## PROMPT
Copy the biographical text about Herman Eisen word for word, in full.

## READING PASSAGE
- Born: October 15, 1918 Brooklyn, New York, U.S.
- Died: November 2, 2014 (aged 96) Cambridge, Massachusetts, U.S.
- Education: New York University
- Awards: American Academy of Arts and Sciences (1965); National Academy of Sciences (1969); Institute of Medicine (1974);
- Scientific career
- Fields: Immunology, cancer biology
- Institutions: New York University; Washington University in St. Louis; Massachusetts Institute of Technology;

= Herman Eisen =

American immunologist and cancer researcher

Herman Nathaniel Eisen (October 15, 1918 – November 2, 2014) was an American immunologist and cancer researcher. He served on the faculty at New York University School of Medicine in the early 1950s, became the Chief of Dermatology at the Washington University School of Medicine in 1955, and was a founding member of the MIT Center for Cancer Research (now called the Koch Institute for Integrative Cancer Research). Eisen retired and assumed professor emeritus status in 1989, but continued to be active as a researcher; he was working on a manuscript the day he died in 2014.

## INFORMATION PROVIDED
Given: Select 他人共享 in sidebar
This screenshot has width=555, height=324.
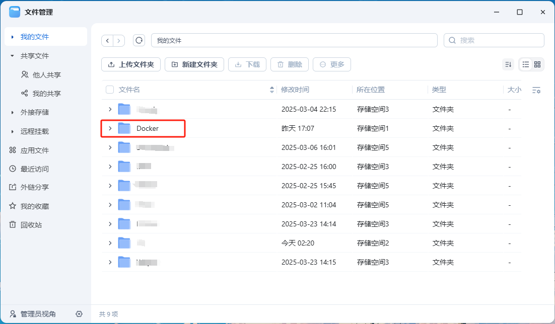Looking at the screenshot, I should (x=46, y=75).
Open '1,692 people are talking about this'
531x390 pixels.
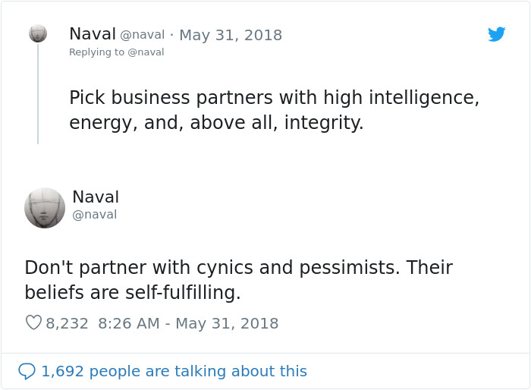[x=174, y=371]
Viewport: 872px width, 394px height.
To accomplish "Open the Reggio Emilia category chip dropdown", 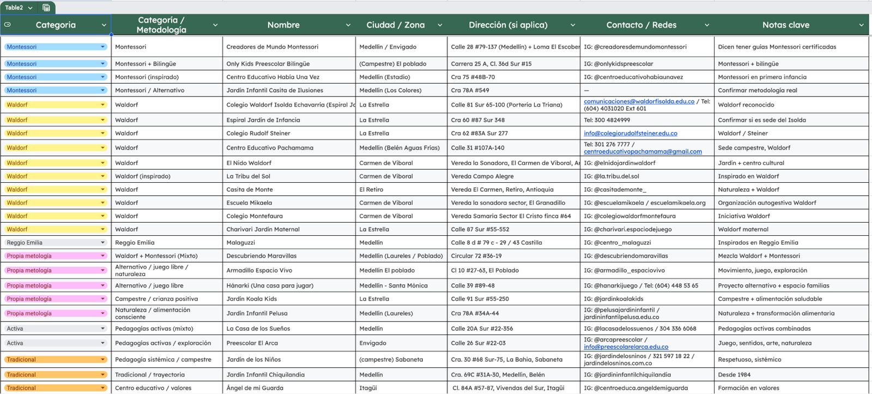I will pos(102,243).
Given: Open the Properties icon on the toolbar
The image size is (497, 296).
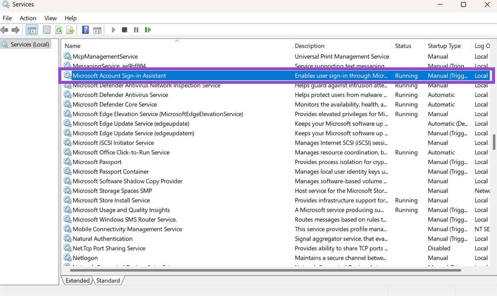Looking at the screenshot, I should [47, 30].
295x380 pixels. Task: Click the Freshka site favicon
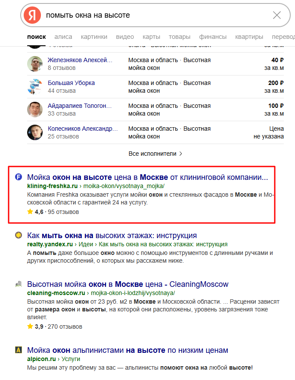19,177
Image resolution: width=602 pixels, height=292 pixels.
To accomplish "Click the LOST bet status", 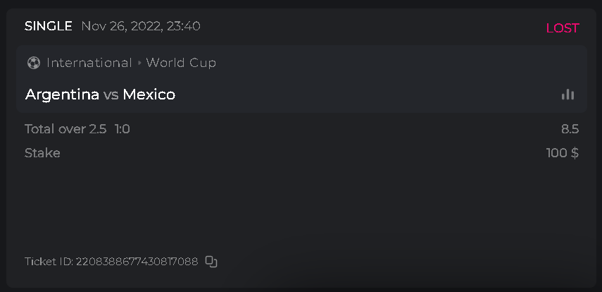I will pos(562,28).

## RESULT BELOW
- Born: October 15, 1918 Brooklyn, New York, U.S.
- Died: November 2, 2014 (aged 96) Cambridge, Massachusetts, U.S.
- Education: New York University
- Awards: American Academy of Arts and Sciences (1965); National Academy of Sciences (1969); Institute of Medicine (1974);
- Scientific career
- Fields: Immunology, cancer biology
- Institutions: New York University; Washington University in St. Louis; Massachusetts Institute of Technology;

= Herman Eisen =

American immunologist and cancer researcher

Herman Nathaniel Eisen (October 15, 1918 – November 2, 2014) was an American immunologist and cancer researcher. He served on the faculty at New York University School of Medicine in the early 1950s, became the Chief of Dermatology at the Washington University School of Medicine in 1955, and was a founding member of the MIT Center for Cancer Research (now called the Koch Institute for Integrative Cancer Research). Eisen retired and assumed professor emeritus status in 1989, but continued to be active as a researcher; he was working on a manuscript the day he died in 2014.